## GOAL
Present the items from their first line through the line containing "click(x=28, y=336)" as a Markdown table with the columns No. and Line. Number each line and leave out blank lines.

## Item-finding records
## Start

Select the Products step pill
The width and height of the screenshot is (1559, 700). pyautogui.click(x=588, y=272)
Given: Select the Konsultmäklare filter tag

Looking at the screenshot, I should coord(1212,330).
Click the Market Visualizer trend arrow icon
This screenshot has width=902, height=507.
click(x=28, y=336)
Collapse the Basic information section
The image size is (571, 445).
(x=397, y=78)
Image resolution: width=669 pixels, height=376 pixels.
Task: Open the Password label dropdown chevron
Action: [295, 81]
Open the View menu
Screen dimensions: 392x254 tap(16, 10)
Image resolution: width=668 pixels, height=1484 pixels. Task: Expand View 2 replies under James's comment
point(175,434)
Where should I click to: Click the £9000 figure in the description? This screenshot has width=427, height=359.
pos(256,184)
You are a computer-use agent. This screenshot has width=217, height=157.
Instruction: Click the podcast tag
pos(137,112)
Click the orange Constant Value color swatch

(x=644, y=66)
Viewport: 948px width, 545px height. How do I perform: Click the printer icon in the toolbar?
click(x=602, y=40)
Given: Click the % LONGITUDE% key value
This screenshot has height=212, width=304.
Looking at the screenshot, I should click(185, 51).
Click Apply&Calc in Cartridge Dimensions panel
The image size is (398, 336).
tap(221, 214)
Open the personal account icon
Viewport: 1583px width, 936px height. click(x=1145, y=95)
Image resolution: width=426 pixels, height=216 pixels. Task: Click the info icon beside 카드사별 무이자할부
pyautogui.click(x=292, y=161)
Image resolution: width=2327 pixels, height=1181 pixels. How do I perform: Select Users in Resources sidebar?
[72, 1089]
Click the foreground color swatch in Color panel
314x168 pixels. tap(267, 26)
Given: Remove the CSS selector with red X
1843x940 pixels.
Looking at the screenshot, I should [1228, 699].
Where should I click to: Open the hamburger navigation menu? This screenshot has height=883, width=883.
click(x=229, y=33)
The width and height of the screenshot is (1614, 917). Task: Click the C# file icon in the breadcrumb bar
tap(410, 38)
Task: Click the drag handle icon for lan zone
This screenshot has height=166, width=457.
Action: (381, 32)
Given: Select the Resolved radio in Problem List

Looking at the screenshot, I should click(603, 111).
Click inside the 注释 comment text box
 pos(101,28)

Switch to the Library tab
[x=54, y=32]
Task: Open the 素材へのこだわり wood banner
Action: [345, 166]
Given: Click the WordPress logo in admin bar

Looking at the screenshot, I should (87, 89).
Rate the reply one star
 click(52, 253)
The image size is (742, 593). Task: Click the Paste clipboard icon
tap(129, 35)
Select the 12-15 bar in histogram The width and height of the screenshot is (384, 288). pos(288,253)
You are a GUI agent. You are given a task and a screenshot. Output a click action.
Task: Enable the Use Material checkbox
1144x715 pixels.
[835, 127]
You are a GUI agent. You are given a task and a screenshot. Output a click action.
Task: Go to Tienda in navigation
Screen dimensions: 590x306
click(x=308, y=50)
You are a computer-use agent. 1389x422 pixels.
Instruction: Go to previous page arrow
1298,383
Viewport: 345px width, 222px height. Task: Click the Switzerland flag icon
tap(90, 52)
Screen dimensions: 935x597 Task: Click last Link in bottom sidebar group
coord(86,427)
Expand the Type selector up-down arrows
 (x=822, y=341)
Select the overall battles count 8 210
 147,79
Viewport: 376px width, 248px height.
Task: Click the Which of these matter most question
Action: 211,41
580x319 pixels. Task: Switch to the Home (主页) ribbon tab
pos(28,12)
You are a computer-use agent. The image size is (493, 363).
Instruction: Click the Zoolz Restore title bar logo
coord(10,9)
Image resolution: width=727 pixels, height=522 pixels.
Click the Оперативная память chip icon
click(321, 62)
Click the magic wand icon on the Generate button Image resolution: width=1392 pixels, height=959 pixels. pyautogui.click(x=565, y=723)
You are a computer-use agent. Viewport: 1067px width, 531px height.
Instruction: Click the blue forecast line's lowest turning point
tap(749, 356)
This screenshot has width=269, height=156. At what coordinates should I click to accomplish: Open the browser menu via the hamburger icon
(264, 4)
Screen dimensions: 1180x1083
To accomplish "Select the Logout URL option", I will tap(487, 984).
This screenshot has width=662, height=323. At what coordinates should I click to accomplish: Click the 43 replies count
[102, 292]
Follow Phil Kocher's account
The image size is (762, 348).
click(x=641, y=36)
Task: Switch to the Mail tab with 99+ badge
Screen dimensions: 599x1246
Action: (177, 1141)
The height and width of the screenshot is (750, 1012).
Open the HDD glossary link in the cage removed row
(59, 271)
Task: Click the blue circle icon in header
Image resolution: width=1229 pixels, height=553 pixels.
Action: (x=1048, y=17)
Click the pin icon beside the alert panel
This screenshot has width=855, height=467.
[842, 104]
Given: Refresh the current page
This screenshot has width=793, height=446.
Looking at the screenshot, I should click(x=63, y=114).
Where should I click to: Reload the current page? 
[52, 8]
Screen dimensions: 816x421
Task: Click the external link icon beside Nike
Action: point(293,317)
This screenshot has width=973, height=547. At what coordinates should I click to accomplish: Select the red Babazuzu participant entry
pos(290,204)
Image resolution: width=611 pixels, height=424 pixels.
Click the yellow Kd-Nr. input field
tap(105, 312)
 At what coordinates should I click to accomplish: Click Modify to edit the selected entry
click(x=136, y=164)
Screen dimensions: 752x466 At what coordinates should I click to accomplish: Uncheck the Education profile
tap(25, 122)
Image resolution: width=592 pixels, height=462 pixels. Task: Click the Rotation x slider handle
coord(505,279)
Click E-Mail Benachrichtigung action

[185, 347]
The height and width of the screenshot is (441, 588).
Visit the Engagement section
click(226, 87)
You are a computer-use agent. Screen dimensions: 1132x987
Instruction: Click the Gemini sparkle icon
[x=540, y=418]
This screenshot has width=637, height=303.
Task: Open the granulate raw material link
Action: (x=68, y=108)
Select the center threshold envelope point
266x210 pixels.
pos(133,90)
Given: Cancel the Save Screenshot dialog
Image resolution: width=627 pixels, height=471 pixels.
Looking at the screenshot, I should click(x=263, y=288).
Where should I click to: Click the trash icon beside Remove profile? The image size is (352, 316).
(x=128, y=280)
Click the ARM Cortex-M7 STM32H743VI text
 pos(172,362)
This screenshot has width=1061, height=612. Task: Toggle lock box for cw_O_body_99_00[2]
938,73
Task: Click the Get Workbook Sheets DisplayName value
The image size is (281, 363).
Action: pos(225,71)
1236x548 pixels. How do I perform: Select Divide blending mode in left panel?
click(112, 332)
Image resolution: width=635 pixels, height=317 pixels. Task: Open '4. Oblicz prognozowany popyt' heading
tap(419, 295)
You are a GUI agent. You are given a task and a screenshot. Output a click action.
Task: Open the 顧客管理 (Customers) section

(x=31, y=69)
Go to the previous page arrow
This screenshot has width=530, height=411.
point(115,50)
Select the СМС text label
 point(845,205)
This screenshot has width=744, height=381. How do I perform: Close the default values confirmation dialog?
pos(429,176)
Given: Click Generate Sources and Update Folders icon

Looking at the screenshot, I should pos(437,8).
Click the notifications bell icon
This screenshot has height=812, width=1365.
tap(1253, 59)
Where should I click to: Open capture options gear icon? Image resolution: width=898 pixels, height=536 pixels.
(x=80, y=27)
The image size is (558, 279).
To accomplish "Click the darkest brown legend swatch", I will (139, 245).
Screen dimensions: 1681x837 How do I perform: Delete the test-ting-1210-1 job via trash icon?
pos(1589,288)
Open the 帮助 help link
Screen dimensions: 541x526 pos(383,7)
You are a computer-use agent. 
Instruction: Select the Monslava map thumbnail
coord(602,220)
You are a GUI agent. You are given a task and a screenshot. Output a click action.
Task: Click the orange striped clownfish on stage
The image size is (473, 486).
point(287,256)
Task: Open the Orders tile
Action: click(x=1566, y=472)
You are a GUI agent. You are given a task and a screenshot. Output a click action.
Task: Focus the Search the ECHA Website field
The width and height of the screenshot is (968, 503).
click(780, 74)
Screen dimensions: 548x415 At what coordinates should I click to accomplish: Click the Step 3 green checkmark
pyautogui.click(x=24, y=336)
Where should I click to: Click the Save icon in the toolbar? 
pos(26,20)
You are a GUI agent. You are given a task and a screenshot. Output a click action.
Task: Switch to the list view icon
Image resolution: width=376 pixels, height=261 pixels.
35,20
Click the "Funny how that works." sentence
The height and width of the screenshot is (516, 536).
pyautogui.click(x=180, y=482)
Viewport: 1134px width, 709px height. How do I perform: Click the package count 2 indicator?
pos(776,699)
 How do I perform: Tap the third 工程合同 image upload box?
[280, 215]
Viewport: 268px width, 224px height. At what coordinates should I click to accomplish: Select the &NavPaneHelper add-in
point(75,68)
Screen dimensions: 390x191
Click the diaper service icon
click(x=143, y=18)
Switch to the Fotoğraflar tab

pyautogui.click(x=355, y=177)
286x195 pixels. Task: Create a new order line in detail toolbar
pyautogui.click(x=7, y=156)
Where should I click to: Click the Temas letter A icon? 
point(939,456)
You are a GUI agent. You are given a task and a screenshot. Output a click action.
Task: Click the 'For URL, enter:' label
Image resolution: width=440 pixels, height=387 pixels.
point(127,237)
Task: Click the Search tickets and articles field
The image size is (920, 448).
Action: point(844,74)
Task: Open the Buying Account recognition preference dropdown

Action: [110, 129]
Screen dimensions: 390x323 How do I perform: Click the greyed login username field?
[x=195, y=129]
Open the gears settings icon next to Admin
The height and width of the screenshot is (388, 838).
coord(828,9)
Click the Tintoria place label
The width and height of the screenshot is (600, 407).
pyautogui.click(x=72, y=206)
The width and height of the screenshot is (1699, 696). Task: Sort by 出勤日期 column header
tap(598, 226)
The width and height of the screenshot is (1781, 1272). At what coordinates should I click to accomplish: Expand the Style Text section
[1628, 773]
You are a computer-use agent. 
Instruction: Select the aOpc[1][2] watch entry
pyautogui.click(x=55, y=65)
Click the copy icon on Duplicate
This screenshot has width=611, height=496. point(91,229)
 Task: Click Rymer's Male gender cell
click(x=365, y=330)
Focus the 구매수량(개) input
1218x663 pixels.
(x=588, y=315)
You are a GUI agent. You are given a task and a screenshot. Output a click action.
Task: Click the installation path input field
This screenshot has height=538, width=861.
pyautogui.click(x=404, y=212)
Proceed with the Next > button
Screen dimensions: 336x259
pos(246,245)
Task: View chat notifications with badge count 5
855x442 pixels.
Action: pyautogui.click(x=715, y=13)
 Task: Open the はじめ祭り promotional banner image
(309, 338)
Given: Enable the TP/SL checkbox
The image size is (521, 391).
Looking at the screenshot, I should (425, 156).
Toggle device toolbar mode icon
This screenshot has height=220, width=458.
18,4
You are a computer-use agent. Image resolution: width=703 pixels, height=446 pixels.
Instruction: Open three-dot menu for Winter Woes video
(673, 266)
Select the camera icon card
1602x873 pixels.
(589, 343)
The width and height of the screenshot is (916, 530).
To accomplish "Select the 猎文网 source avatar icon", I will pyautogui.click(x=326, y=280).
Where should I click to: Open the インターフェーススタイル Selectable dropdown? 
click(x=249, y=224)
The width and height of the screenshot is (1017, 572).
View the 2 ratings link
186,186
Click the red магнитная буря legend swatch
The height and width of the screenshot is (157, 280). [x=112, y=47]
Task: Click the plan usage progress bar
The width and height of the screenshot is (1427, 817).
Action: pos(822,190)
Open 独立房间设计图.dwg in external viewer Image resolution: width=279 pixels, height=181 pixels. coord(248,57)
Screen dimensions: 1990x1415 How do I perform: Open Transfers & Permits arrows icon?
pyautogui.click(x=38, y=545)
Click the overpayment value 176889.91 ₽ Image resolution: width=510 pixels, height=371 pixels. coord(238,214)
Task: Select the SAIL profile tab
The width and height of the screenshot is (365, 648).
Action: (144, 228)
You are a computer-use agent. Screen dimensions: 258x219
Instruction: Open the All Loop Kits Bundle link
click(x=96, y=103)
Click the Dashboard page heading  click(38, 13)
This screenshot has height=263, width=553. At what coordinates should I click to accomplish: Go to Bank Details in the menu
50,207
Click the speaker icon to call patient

## End

## SOLUTION TO THIS TASK
| No. | Line |
|---|---|
| 1 | Select the Products step pill |
| 2 | The width and height of the screenshot is (1559, 700). pyautogui.click(x=588, y=272) |
| 3 | Given: Select the Konsultmäklare filter tag |
| 4 | Looking at the screenshot, I should coord(1212,330). |
| 5 | Click the Market Visualizer trend arrow icon |
| 6 | This screenshot has width=902, height=507. |
| 7 | click(x=28, y=336) |